__WHAT TO DO__
Set down, character for character, everything in the records below from the line holding "Open the Largeur variable font dropdown" down to the line holding "Task: Uncheck the Paid option", and no other line.
[Opening DATA SECTION section]
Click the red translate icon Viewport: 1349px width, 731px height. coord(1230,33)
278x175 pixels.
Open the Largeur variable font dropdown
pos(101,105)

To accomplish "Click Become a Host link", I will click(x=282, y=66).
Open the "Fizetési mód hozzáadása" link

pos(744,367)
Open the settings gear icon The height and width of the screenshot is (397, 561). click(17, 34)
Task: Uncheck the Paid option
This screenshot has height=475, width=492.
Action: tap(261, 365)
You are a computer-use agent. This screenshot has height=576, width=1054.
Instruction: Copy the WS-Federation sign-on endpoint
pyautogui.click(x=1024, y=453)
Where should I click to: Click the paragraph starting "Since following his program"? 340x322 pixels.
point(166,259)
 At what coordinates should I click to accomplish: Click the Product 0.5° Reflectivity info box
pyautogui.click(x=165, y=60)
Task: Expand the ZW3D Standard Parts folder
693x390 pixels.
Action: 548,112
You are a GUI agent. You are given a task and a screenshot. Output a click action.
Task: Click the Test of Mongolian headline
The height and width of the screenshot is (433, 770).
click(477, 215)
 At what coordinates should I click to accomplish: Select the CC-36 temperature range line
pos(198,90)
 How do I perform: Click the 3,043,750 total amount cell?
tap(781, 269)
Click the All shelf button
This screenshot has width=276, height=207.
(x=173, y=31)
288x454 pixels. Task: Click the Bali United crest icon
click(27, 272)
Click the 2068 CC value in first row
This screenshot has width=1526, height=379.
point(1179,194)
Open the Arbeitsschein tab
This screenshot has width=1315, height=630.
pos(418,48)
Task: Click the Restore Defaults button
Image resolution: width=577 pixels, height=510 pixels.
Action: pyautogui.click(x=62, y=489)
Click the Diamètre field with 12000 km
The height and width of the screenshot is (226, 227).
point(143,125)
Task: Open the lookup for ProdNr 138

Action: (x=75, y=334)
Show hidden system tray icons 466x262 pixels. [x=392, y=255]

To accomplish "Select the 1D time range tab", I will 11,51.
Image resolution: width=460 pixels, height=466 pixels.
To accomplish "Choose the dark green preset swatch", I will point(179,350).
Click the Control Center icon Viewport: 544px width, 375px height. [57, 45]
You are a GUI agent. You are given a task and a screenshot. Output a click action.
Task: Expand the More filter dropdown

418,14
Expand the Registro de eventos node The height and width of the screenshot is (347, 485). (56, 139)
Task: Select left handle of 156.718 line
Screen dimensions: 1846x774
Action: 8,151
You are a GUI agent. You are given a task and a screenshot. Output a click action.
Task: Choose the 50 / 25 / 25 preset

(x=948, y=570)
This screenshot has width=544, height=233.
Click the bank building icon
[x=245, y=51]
[Closing DATA SECTION section]
__RESULT__
Open the Largeur variable font dropdown
pos(101,105)

To accomplish "Click Become a Host link", I will click(x=282, y=66).
Open the "Fizetési mód hozzáadása" link

pos(744,367)
Open the settings gear icon The height and width of the screenshot is (397, 561). click(17, 34)
Task: Uncheck the Paid option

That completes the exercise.